Kasten resigns from Nats
Friday, September 24, 2010
Washington Nationals President Stan Kasten, the chief executive who helped the Lerner family take ownership of the team, oversaw the building of Nationals Park and guided the Nationals for nearly five years, announced his resignation Thursday, effective at the end of the season. Kasten's departure leaves a gap in the team's vision for the future, one the franchise has not yet decided how to fill.
Kasten said he reached his decision at the end of the 2009 season and informed principal owner Ted Lerner and few others, including General Manager Mike Rizzo. Kasten is not retiring, but he chose to leave the Nationals, he said, for reasons pertaining only to his best interests and not any fracture or disagreement with ownership.
"I know the stories and speculation," Kasten said, sitting in the Nationals dugout with his son, Jay, to his left. "Let me assure you, this is just about me. This has nothing to do with anybody else or anything else. This is just about me, what's good for me, for my family and my own personal expectations, goals, aspirations - purely that and nothing else. Leaving here, will I miss things? You bet. There's going to be so much that I miss."
The Nationals have not decided how to replace Kasten, or even if they will replace him with someone in a similar role. It is unclear if the Lerners ever fully embraced the role of team president. Also, a high-profile replacement's salary likely would cost more than the Lerners are willing to pay.
In January, at which point the Nationals knew Kasten would be leaving, they hired Andrew Feffer as chief operating officer. Rather than hiring another president, the Nationals could place Feffer in charge of Kasten's non-baseball duties and Rizzo - the first person Kasten hired - in charge of the franchise's baseball operations.
Feffer, though, has yet to garner the respect and support of those inside the franchise and in the Washington business community. "And he's got a long way to go," one Nationals source said. Executive Vice President Bob Wolfe is one spot below Feffer on the Nationals' masthead, but his experience and sway in the organization likely will give him an increased role in shaping the Nationals' vision, more so than Feffer. Mark Lerner could also take a more active role in the team's operations.
Kasten expressed confidence in how the team will continue without him. "The franchise is strong," he said. "There is a great apparatus now in place on the baseball side as well as the business side. So I wouldn't concern myself with it."

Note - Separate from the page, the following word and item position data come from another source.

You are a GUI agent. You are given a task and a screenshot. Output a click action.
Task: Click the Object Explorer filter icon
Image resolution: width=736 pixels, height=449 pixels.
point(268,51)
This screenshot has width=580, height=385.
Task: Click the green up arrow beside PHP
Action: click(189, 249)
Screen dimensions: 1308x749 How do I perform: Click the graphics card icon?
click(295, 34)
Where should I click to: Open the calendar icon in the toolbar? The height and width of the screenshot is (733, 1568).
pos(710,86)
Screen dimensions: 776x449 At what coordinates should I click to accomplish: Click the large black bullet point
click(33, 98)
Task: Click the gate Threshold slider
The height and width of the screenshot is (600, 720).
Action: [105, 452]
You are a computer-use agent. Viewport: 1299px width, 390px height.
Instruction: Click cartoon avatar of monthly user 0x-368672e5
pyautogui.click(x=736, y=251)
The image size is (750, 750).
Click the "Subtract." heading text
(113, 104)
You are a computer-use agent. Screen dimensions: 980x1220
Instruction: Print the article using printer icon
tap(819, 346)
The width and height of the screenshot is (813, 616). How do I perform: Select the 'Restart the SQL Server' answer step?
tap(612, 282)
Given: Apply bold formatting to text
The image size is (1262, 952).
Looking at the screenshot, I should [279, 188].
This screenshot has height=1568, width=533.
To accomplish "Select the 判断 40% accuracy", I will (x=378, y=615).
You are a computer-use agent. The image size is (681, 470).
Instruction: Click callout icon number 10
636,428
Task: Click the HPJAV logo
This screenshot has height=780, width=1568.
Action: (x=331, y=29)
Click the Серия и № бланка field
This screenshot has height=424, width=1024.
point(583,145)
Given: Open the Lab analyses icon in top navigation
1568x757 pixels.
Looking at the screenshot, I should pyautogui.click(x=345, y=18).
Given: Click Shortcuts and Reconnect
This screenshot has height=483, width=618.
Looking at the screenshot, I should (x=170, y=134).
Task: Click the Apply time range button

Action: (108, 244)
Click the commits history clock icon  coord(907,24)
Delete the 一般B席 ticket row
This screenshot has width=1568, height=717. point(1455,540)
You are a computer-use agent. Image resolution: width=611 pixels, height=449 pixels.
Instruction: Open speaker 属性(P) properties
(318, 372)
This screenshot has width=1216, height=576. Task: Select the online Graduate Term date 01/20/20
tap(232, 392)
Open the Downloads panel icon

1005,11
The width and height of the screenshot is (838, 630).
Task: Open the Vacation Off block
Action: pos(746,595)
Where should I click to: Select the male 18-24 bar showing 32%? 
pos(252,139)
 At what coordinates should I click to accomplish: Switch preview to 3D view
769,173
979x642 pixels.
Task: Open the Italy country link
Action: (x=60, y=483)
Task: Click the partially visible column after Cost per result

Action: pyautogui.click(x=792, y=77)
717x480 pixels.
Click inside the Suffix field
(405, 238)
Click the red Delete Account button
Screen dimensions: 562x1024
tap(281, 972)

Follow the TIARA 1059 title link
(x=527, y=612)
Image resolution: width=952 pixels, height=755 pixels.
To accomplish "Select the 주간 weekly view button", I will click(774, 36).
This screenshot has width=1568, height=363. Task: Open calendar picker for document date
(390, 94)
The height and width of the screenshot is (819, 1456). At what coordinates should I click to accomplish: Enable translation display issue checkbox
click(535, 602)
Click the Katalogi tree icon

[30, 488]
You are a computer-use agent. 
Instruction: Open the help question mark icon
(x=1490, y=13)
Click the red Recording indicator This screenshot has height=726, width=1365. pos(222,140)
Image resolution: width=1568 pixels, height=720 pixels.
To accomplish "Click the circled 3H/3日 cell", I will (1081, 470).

There is more clarity on the baseball-operations side. In Rizzo's year and a half making baseball decisions, he has taken command with steady leadership and greatly enhanced his stature in the eyes of the Lerners. With Kasten at his side, Rizzo signed first overall draft picks Stephen Strasburg and Bryce Harper and built a respectable player-development system.
Rizzo will be in control of baseball decisions, and he credited Kasten with helping him to meld his natural scouting ability with different aspects of running a baseball team.
"He was much more involved than most of the team presidents I've worked with," Rizzo said. "Because he knows the game inside and out. He knows players. He knows personalities. And he knows talent. He was very active in our offices. We're going to have to fill a void. I'm going to have to employ the things he taught me to take over and to take on the responsibility. I think that I've been well-trained for it."
Across the business and baseball sides of the Nationals, Kasten's combination of experience, expertise and energy will be impossible to replace. He helped build the Atlanta Braves dynasty in the 1990s, and with the Nationals often advised ownership toward a less frugal approach, advice not always taken. Publicly, Kasten was an ever-vigilant guard dog for the Lerner family, defending and advocating for them at every turn. Privately, he often grew frustrated and wondered how much the Lerners embraced his thinking.
Kasten was an ever-present figure around the Nationals, more involved and more visible than most executives in his position. He bounded through executive offices on the third floor of Nationals Park like a dervish. "He was a human 5-Hour Energy drink," one Nationals employee said. "When he wasn't there, you knew."